Island in Rogaland, Norway

Idse is an island in Strand Municipality in Rogaland county, Norway. The 4.9 km2 island lies between the Idsefjorden and Høgsfjorden, about 6.5 km west of the town of Jørpeland. The island of Idsal lies immediately to the south of Idse, and the island of Heng lies a short distance north. A bridge connects Idse to Idsal, which in turn is connected to the mainland.

==Description==
There are about 40 farms on the south and east sides of the island, but in recent years there has been a significant decline with only three active dairy farmers remaining. The other farms grow potatoes, tomatoes, cucumbers, strawberries, blueberries, and Christmas trees. The north and west sides of the island are more hilly and forested and that area is populated with many holiday cabins. At Tangane and Kjeksevåg, there are cabins that date back to the 1940s. There were families from the Stavanger area who fled the city during World War II and built cottages on Idse. In recent years, the cottage development has been very expansive, which probably has to do with good location near the cities of Stavanger and Sandnes. There are currently between 300 and 400 condos on the island. Historically, there was a grocery store and post office on the pier at Idse, but both are now closed.
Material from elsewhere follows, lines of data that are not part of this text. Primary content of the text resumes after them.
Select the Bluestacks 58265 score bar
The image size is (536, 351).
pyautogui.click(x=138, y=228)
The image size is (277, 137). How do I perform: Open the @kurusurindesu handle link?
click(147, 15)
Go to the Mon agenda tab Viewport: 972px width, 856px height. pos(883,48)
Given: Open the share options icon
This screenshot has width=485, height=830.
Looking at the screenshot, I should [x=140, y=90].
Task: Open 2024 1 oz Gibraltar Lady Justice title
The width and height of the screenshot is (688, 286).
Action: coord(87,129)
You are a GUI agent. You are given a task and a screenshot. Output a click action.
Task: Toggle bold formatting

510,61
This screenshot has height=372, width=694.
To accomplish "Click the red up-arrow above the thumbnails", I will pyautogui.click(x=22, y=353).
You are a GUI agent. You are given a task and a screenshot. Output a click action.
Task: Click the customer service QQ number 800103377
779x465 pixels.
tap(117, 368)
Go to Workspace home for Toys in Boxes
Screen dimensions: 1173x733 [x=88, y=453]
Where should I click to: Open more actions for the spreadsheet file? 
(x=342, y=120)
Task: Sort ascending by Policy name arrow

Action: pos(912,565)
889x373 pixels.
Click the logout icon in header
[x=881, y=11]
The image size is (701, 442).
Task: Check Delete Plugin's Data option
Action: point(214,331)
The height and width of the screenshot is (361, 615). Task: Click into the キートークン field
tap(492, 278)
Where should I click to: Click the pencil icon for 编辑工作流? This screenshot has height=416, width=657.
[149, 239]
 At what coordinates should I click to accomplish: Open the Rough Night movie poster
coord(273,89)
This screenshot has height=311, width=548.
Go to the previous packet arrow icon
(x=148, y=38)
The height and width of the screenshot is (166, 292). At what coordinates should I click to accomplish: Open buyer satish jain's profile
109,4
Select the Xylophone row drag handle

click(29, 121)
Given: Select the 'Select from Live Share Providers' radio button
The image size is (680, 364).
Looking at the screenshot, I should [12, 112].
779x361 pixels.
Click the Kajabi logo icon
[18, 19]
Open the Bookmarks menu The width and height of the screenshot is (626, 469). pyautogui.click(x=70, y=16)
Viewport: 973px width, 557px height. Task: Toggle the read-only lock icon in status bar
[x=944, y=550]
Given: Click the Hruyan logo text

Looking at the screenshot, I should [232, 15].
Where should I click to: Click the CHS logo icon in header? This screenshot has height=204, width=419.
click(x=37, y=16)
In 1917, a telephone line was built between Jørpeland and Idse.

==Notable people==
- Tore Thorsen Idsøe (born 1796 in Idse), the founder of the renowned butcher shop A. Idsøe Holding. He was married in 1826 with Siri Ådnesdatter Selvik, born 1802 at Selvik in Høle. The business they established in 1828 is currently Stavanger's oldest firm. It is commonly considered one of Stavanger's better butcher shops and meat markets.